Recorded data:
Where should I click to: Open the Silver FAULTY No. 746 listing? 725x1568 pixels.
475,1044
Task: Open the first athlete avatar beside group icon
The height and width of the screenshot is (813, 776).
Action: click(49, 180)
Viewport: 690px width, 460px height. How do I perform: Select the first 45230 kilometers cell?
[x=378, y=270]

==

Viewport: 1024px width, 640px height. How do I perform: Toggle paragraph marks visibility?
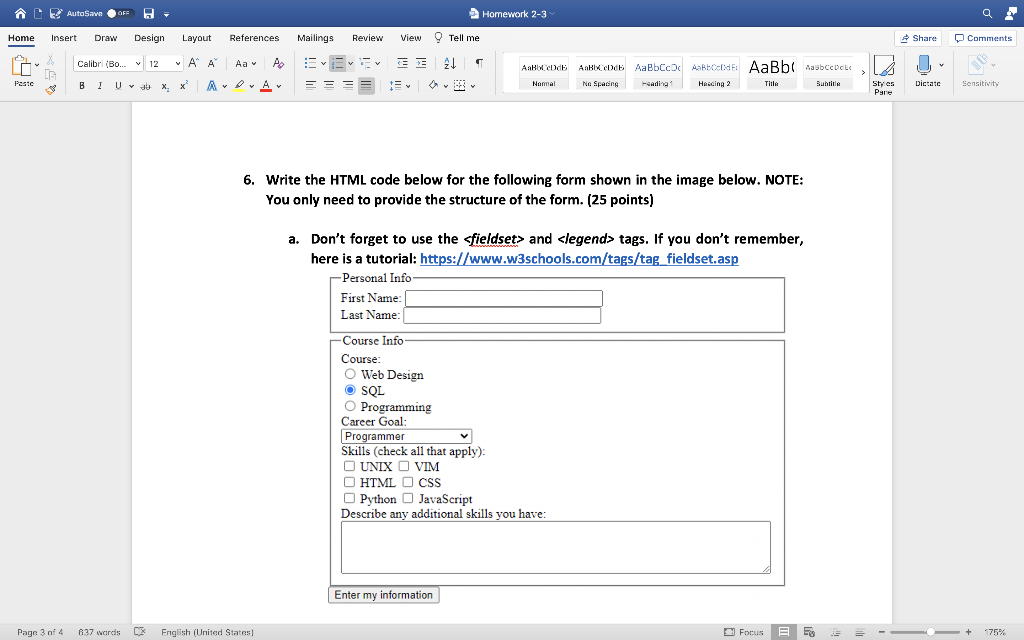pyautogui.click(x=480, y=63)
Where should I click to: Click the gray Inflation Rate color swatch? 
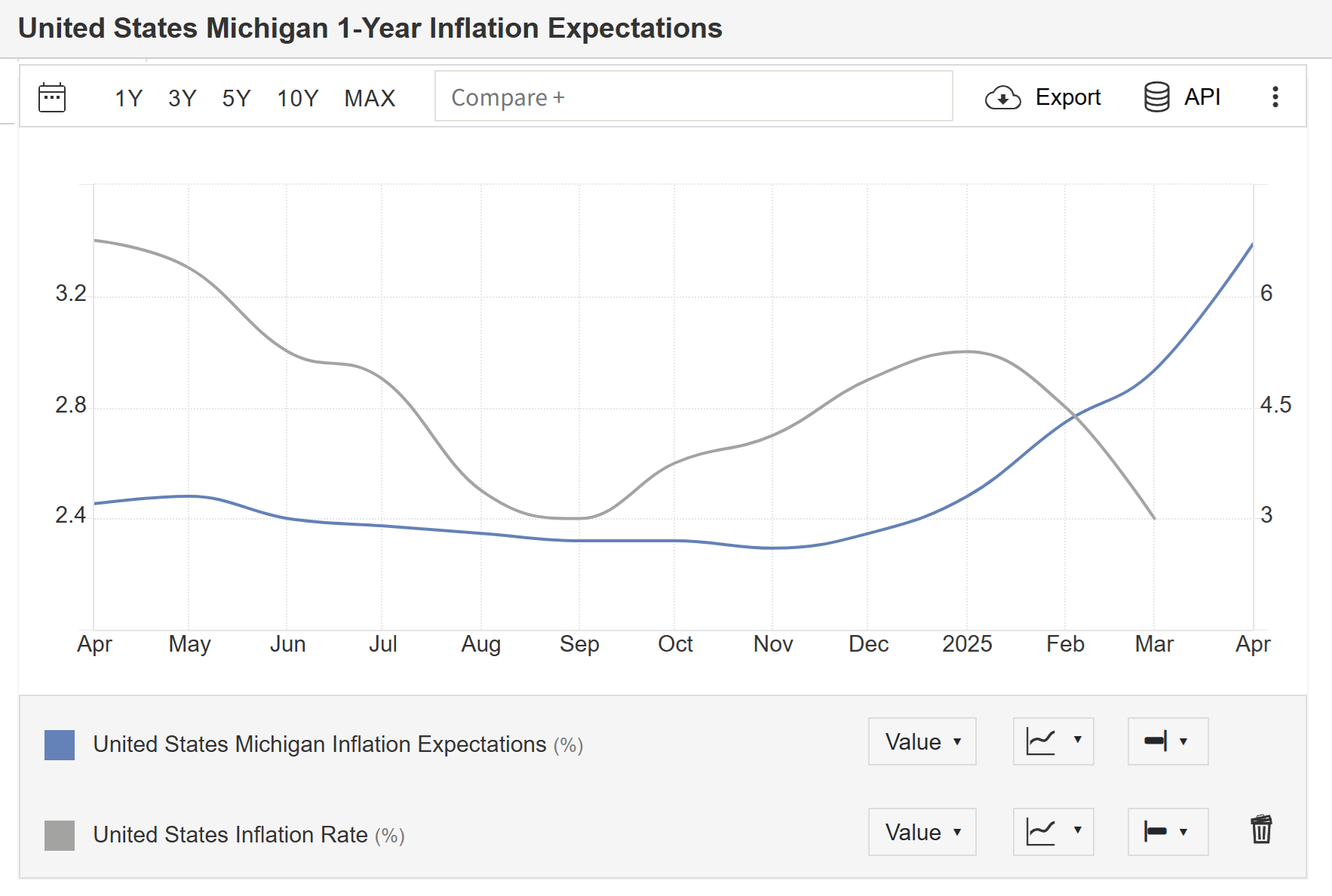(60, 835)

--

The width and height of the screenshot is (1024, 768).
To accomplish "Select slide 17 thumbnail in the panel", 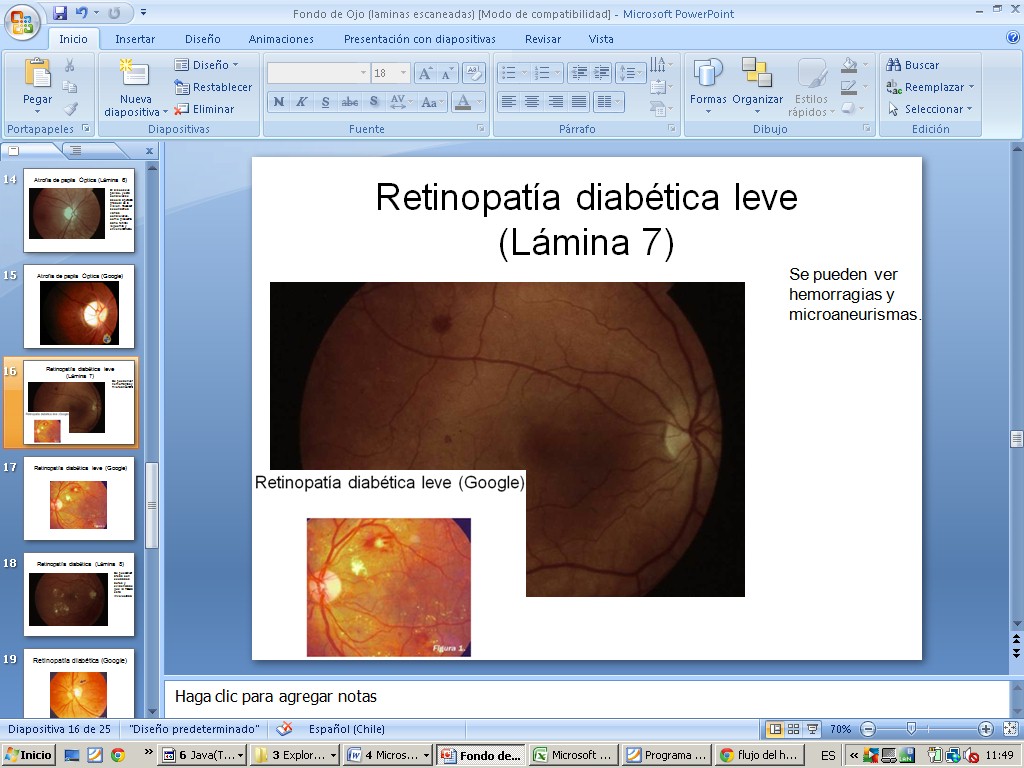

Brief: Copy exactly the material above from the line with "The width and" to the line with "slide 17 thumbnail", ends included, and nothing else. Leave out any picture.

Reply to the exercise:
The width and height of the screenshot is (1024, 768).
To accomplish "Select slide 17 thumbnail in the panel", 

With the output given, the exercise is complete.